In the FHE chip, 16 output ports in the eight PEs can be numbered by using a bit sequence whose length is 4, that is, respective output addresses of the 16 output ports are represented by using the bit sequence whose length is 4. Similarly, respective input addresses of 16 input ports in the eight PEs can be represented by using a bit sequence whose length is 4. Similarly, respective input addresses of 16 input ports in eight switching units belonging to a same stage can be represented by using a bit sequence whose length is 4, and respective output addresses of 16 output ports in the eight switching units belonging to the same stage can be represented by using a bit sequence whose length is 4.


The switching unit can be a functional switching unit that includes two input ports and two output ports. In the following, in two input ports included in a same switching unit, an input port with a higher input address is described as a high-address input port, and an input port with a lower input address is described as a low-address input port. Similarly, an output port with a higher output address is described as a high-address output port, and an output port with a lower output address is described as a low-address output port. The switching unit includes two working modes. The two working modes are denoted herein as pass-through and crossover.


As shown in FIG. 4, when the working mode of the switching unit is pass-through, the high-address input port and the high-address output port are connected, and the low-address input port and the low-address output port are connected. In this case, switching data entering the switching unit through the high-address input port is output from the high-address output port in the switching unit; and switching data entering the switching unit through the low-address input port is output from the low-address output port in the switching unit.

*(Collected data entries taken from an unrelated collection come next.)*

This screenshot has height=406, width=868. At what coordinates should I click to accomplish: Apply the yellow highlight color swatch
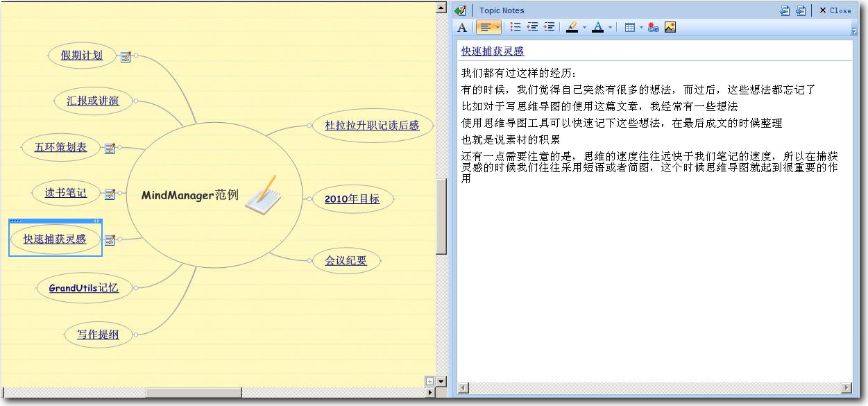coord(572,27)

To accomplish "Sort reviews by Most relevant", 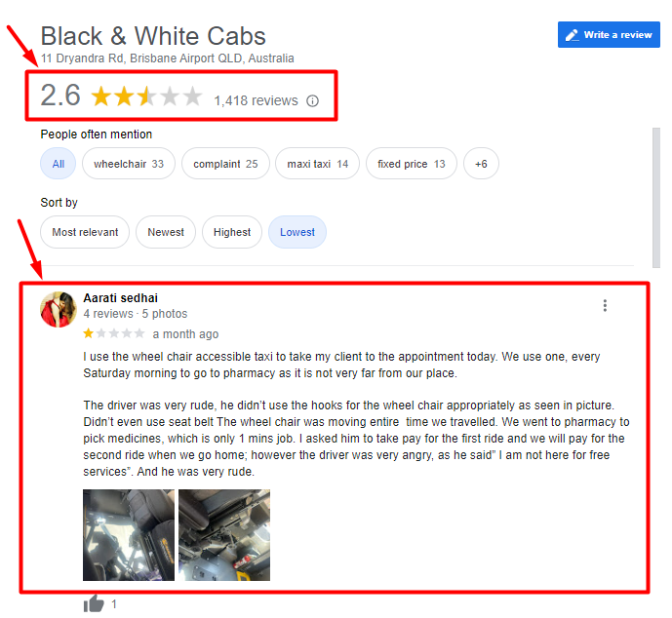I will tap(85, 232).
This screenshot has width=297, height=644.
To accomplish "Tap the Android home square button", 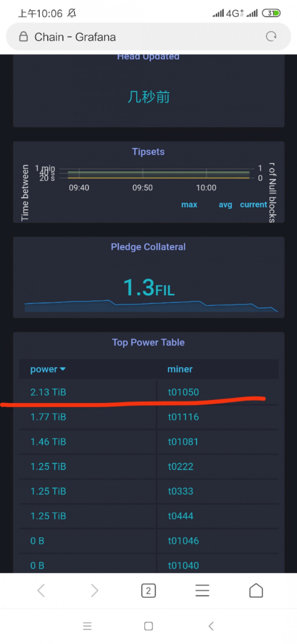I will pos(149,626).
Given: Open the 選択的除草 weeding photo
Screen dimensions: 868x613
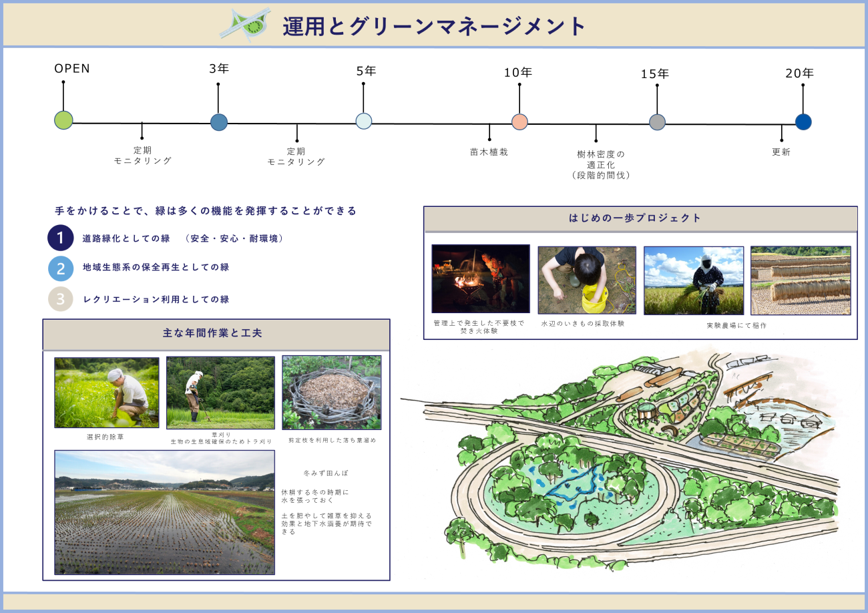Looking at the screenshot, I should pos(107,392).
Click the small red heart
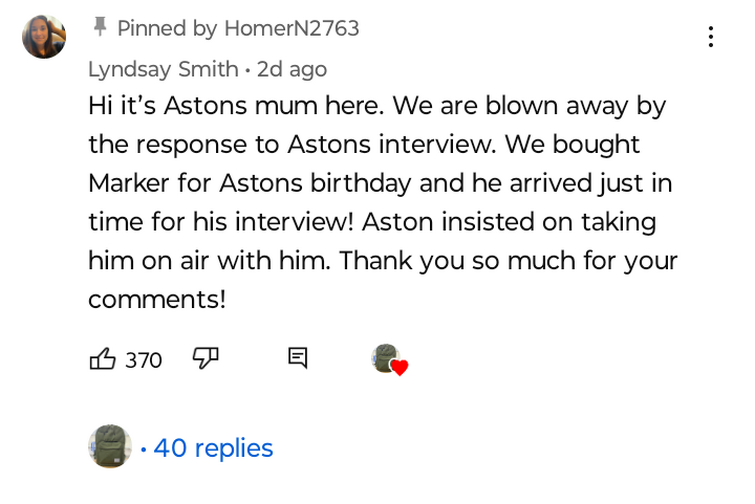 (399, 368)
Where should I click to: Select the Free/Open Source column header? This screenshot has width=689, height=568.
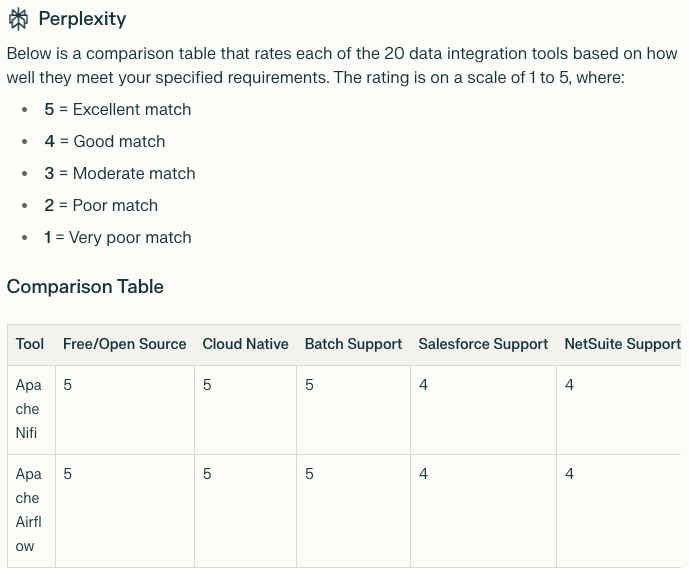[124, 344]
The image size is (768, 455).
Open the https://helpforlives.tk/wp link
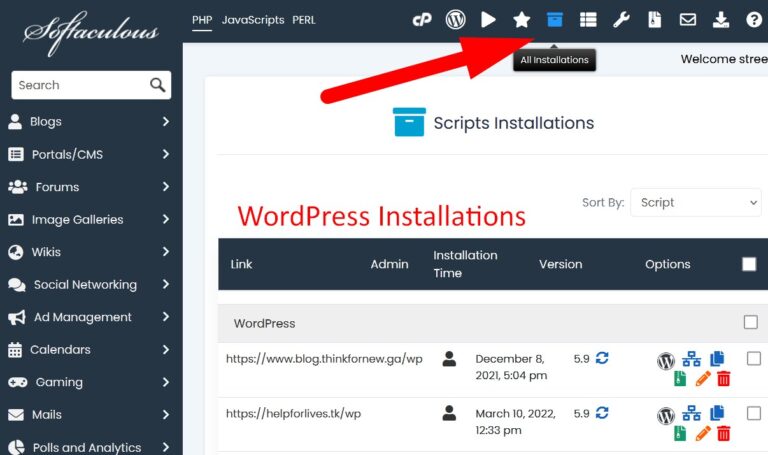tap(293, 413)
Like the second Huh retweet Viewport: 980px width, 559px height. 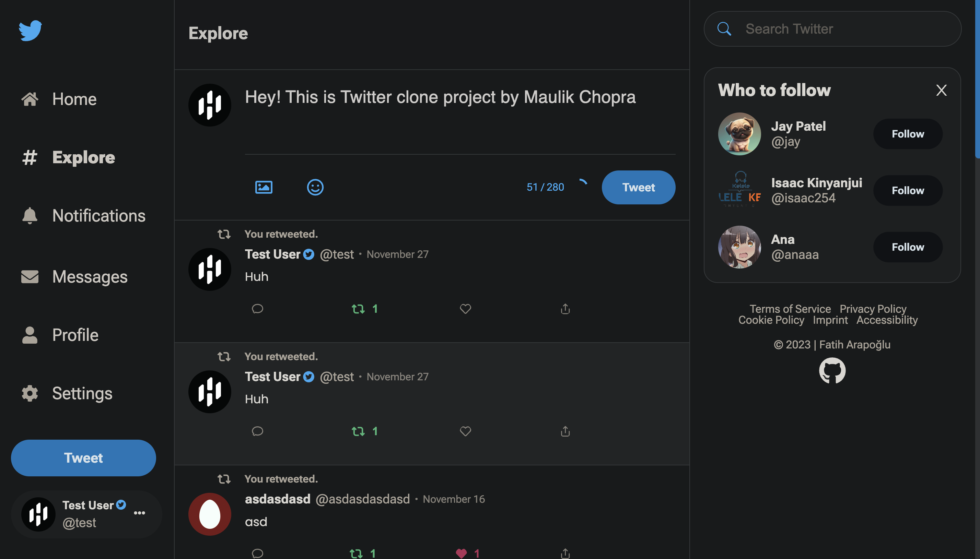point(465,431)
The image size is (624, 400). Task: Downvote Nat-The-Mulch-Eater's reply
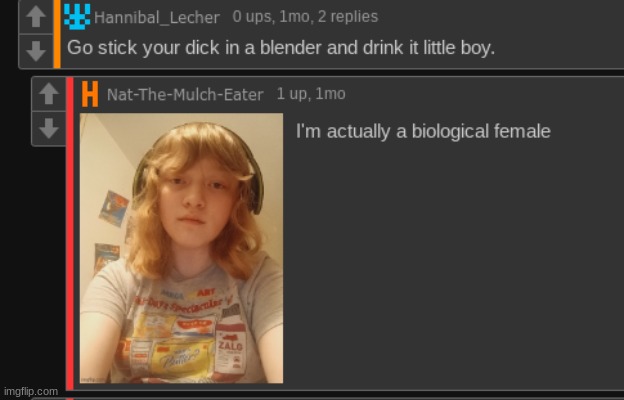click(49, 128)
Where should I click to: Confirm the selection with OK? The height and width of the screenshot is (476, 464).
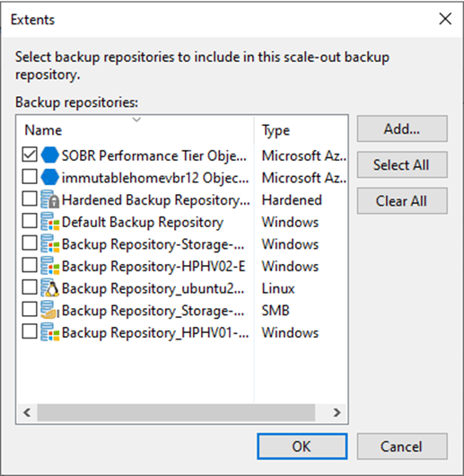pyautogui.click(x=302, y=446)
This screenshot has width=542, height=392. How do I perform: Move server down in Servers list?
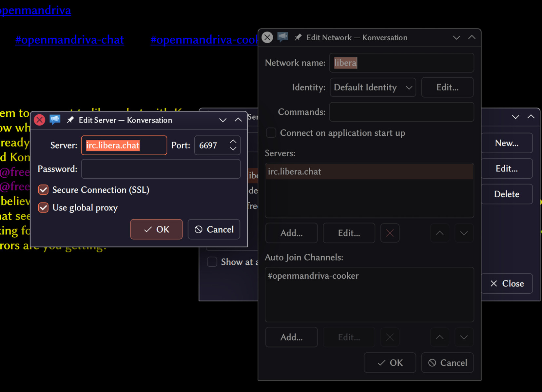(x=464, y=233)
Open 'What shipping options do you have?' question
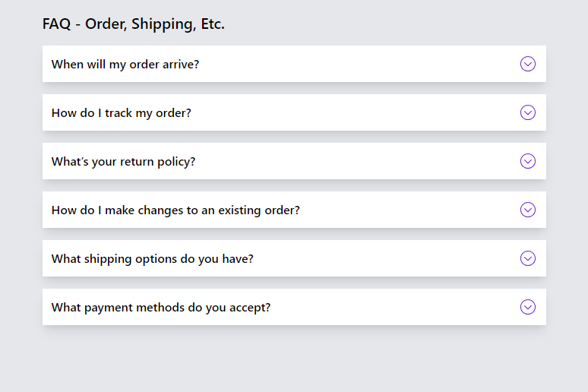 tap(152, 259)
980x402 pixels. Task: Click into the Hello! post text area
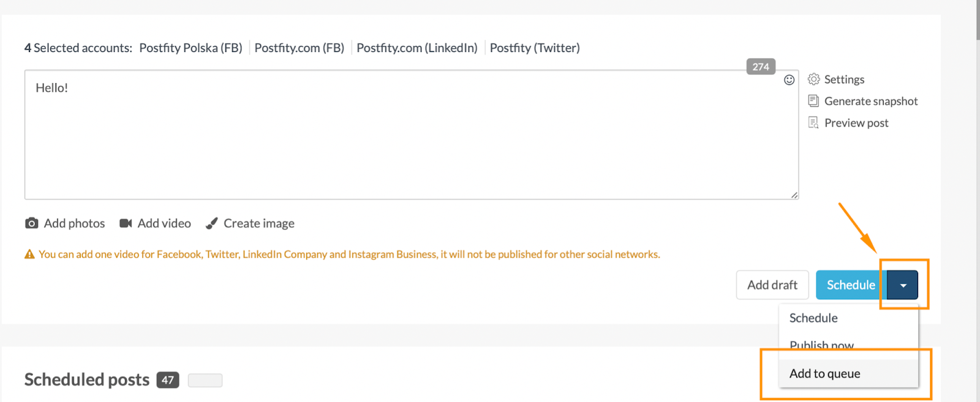(410, 135)
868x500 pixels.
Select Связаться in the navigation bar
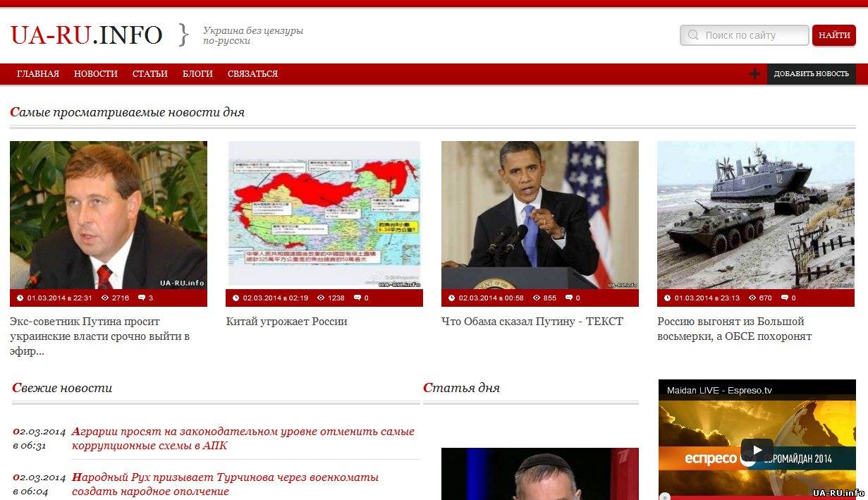coord(252,74)
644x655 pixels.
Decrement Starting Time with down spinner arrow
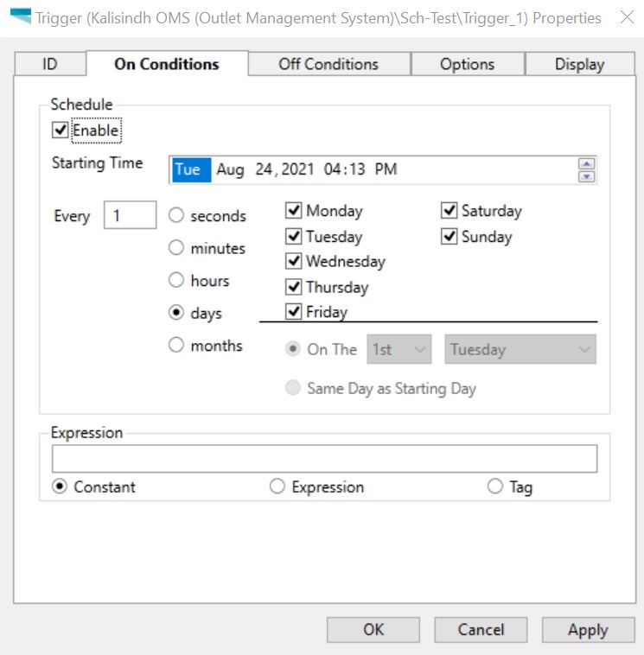(x=587, y=176)
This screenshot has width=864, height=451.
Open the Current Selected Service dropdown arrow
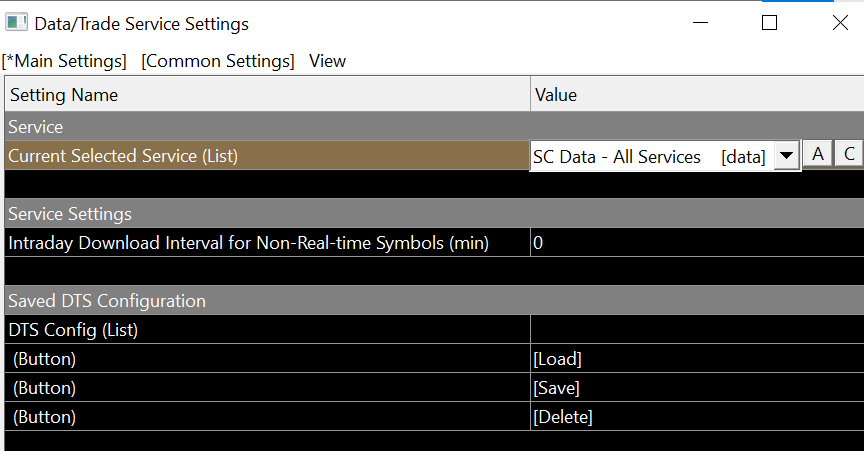pos(787,156)
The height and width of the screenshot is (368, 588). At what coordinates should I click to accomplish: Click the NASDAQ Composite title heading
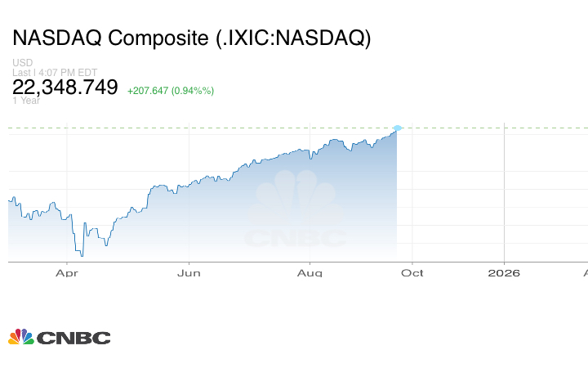191,38
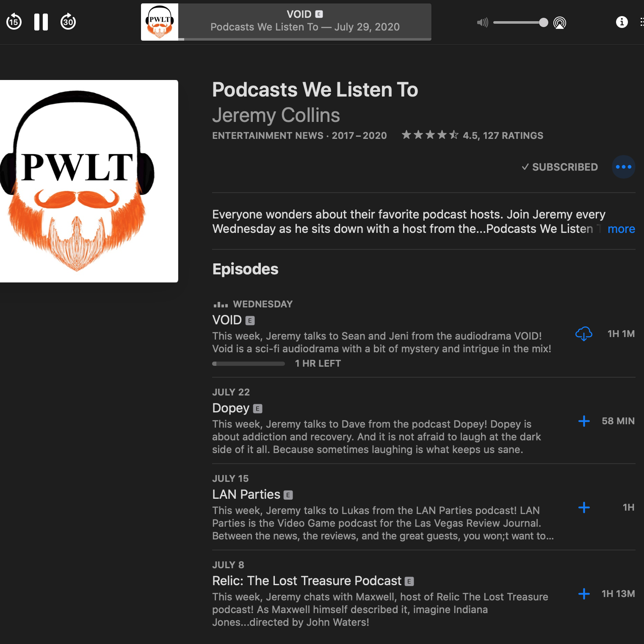Download the VOID episode

pos(584,334)
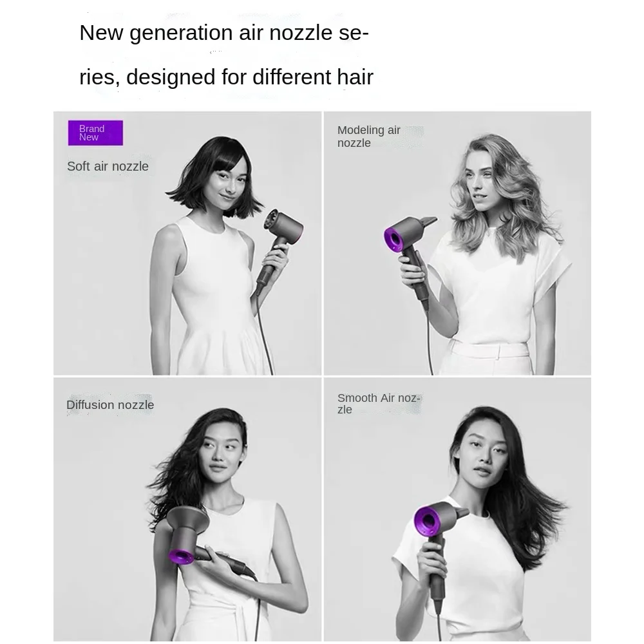Click the purple end cap on diffuser dryer
The width and height of the screenshot is (644, 644).
point(181,557)

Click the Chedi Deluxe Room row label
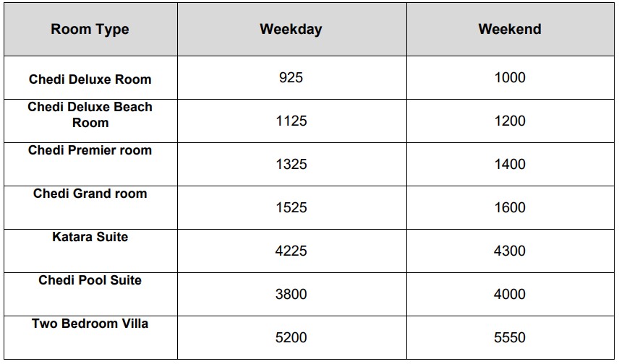(x=90, y=79)
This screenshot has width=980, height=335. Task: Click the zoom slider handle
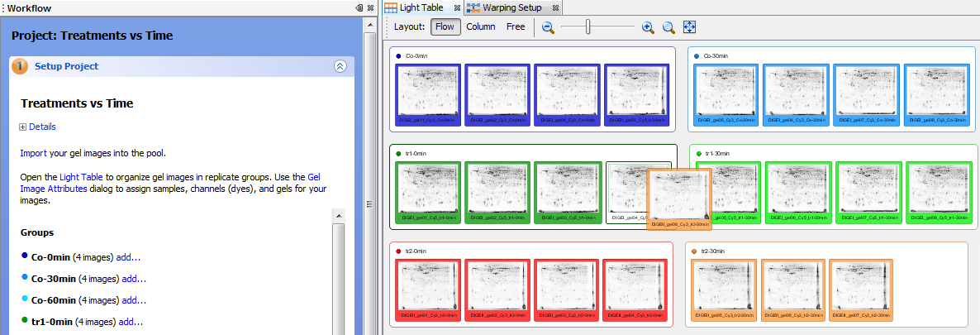pos(588,27)
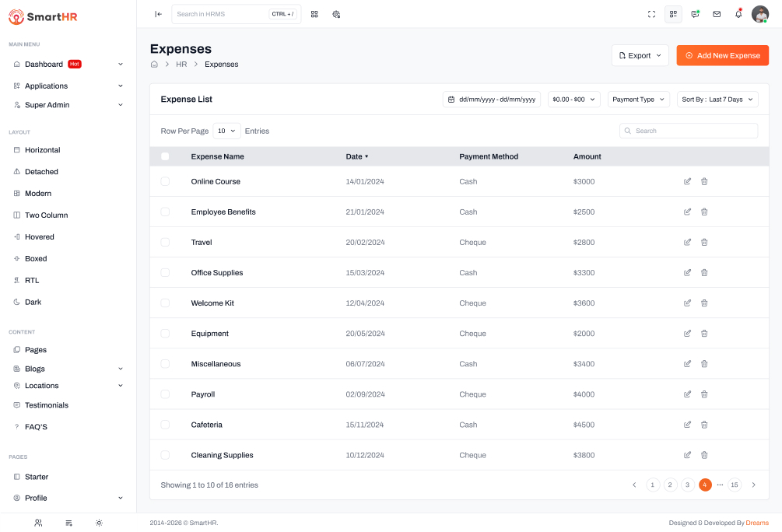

When the working mode of the switching unit is crossover, the high-address input port and the low-address output port are connected, and the low-address input port and the high-address output port are connected. In this case, switching data entering the switching unit through the high-address input port is output from the low-address output port in the switching unit; and switching data entering the switching unit through the low-address input port is output from the high-address output port in the switching unit.


If an output address corresponding to an output port specified for to-be-transmitted switching data in a certain PE based on the predetermined logic is a bit sequence s3s2s1s0, and an input address corresponding to a specified input port is a bit sequence d3d2d1d0, the switching unit in the MIN can route and transmit the switching data only based on the bit sequence d3d2d1d0, or can route and transmit the switching data based on the bit sequence s3s2s1s0 and the bit sequence d3d2d1d0.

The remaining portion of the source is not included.